■ TASK DESCRIPTION ■
Copy out all lines from the material that contain the string "computer".

■ DATASET EXCERPTS ■
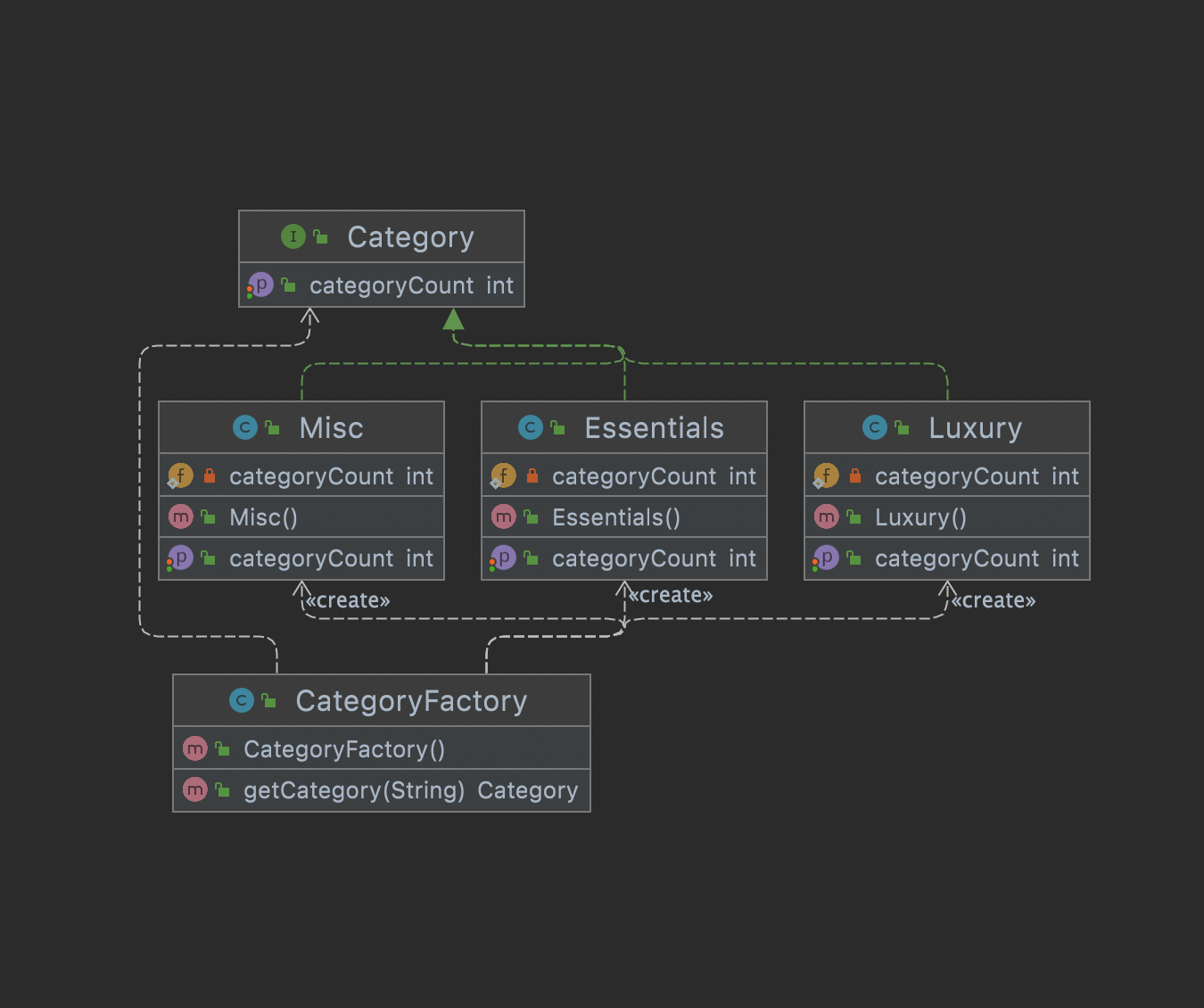Click the «create» label above Essentials
1204x1008 pixels.
point(671,594)
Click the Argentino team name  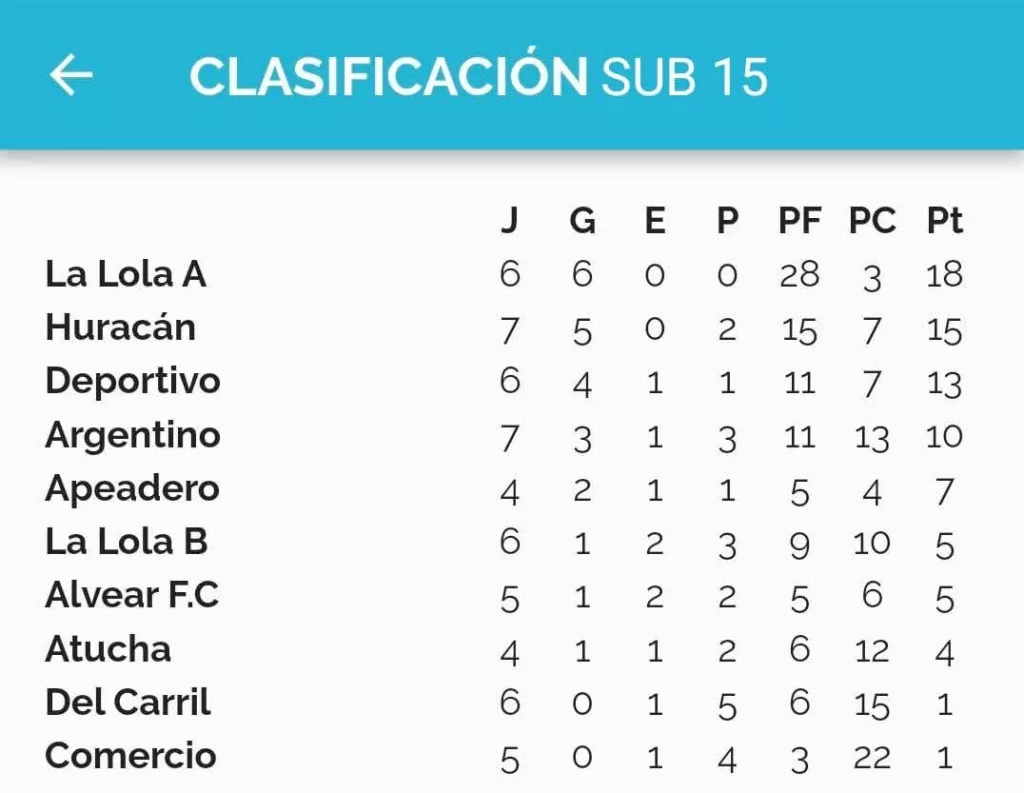pos(133,435)
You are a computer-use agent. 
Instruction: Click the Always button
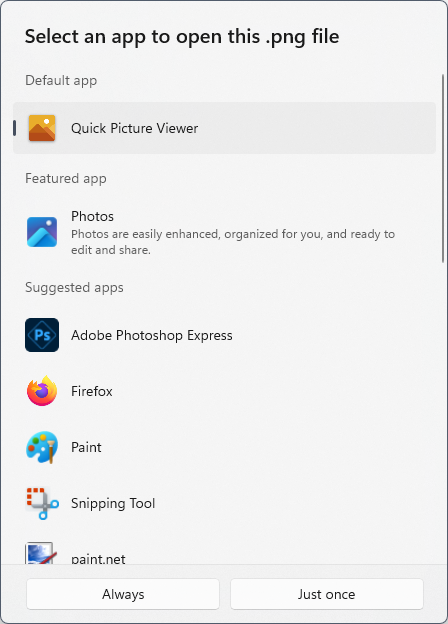click(123, 594)
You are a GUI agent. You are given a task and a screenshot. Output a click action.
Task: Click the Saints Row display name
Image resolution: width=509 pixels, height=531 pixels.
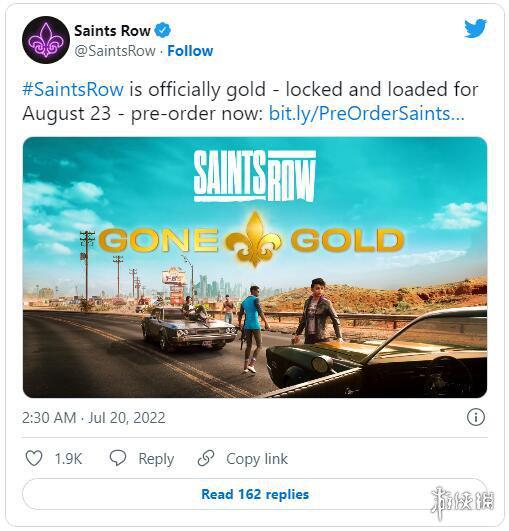click(112, 31)
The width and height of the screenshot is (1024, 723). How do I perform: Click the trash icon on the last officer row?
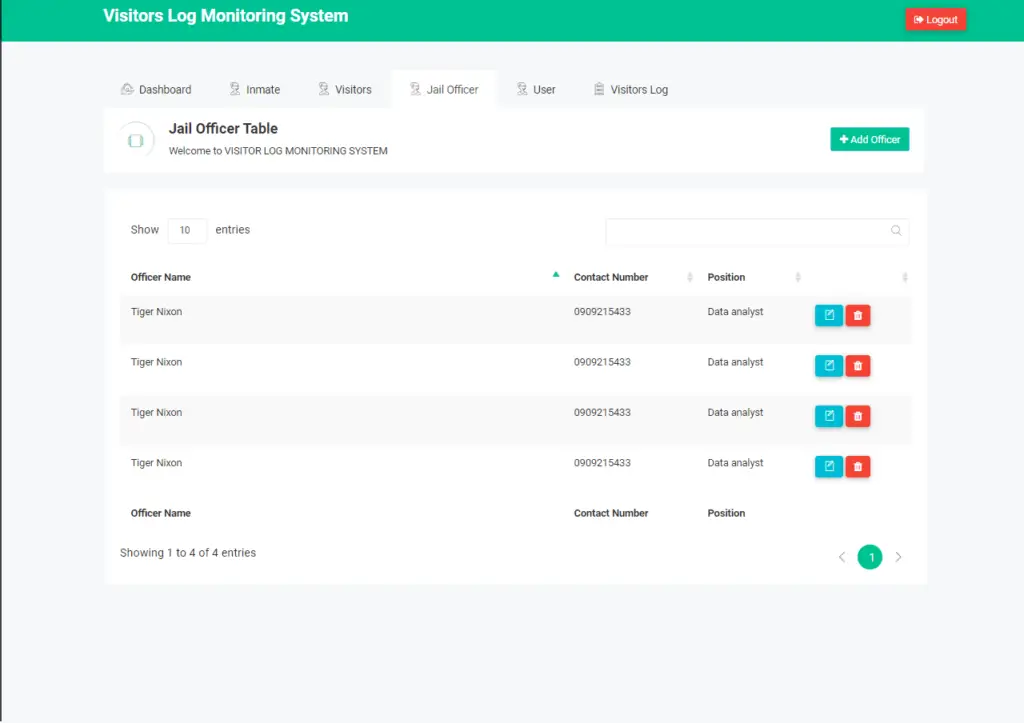click(857, 466)
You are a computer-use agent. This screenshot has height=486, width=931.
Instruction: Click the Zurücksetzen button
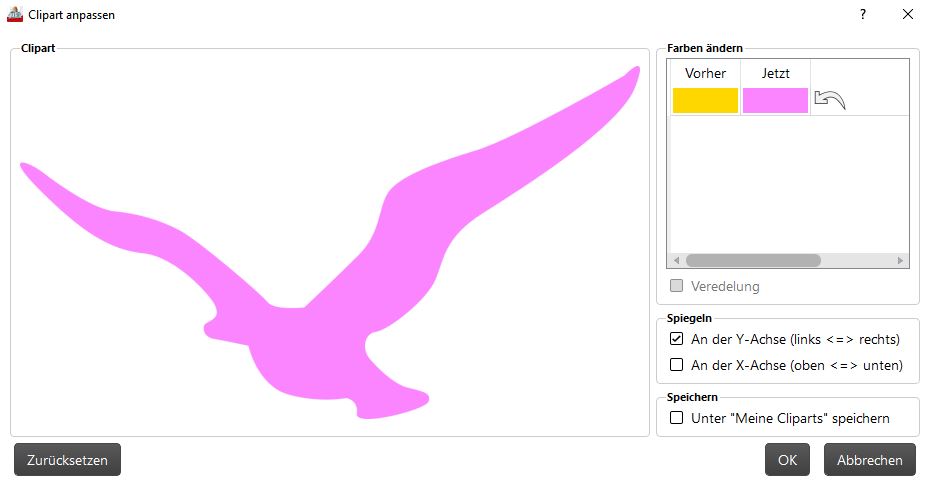(x=68, y=460)
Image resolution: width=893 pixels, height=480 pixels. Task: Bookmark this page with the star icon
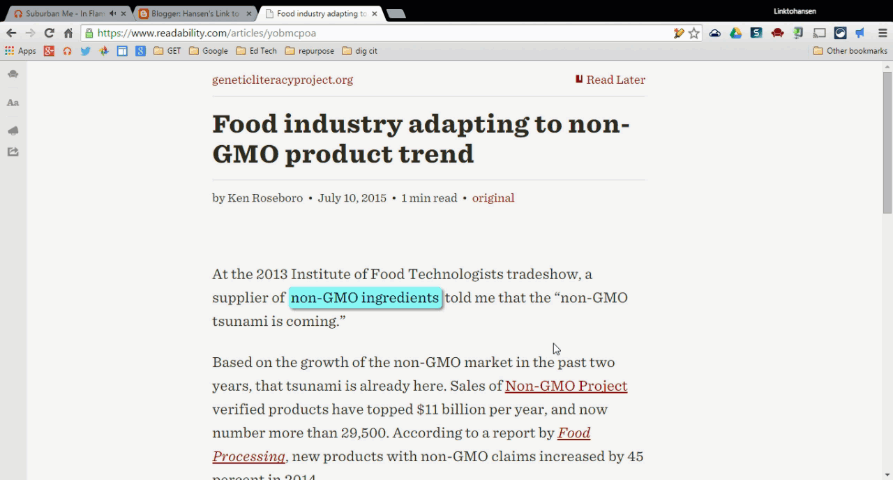tap(694, 33)
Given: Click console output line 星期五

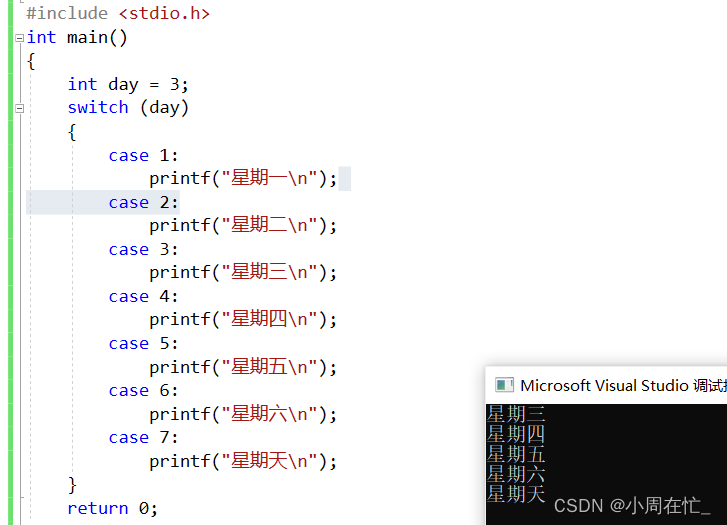Looking at the screenshot, I should coord(516,454).
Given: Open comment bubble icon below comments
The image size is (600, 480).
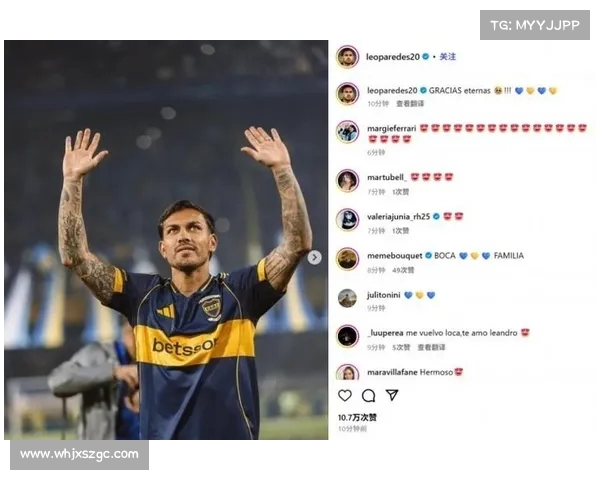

■ SOLUTION TO THE PROBLEM ■
You are a computer-use agent. 
You are a computer-use agent. This screenshot has height=486, width=931.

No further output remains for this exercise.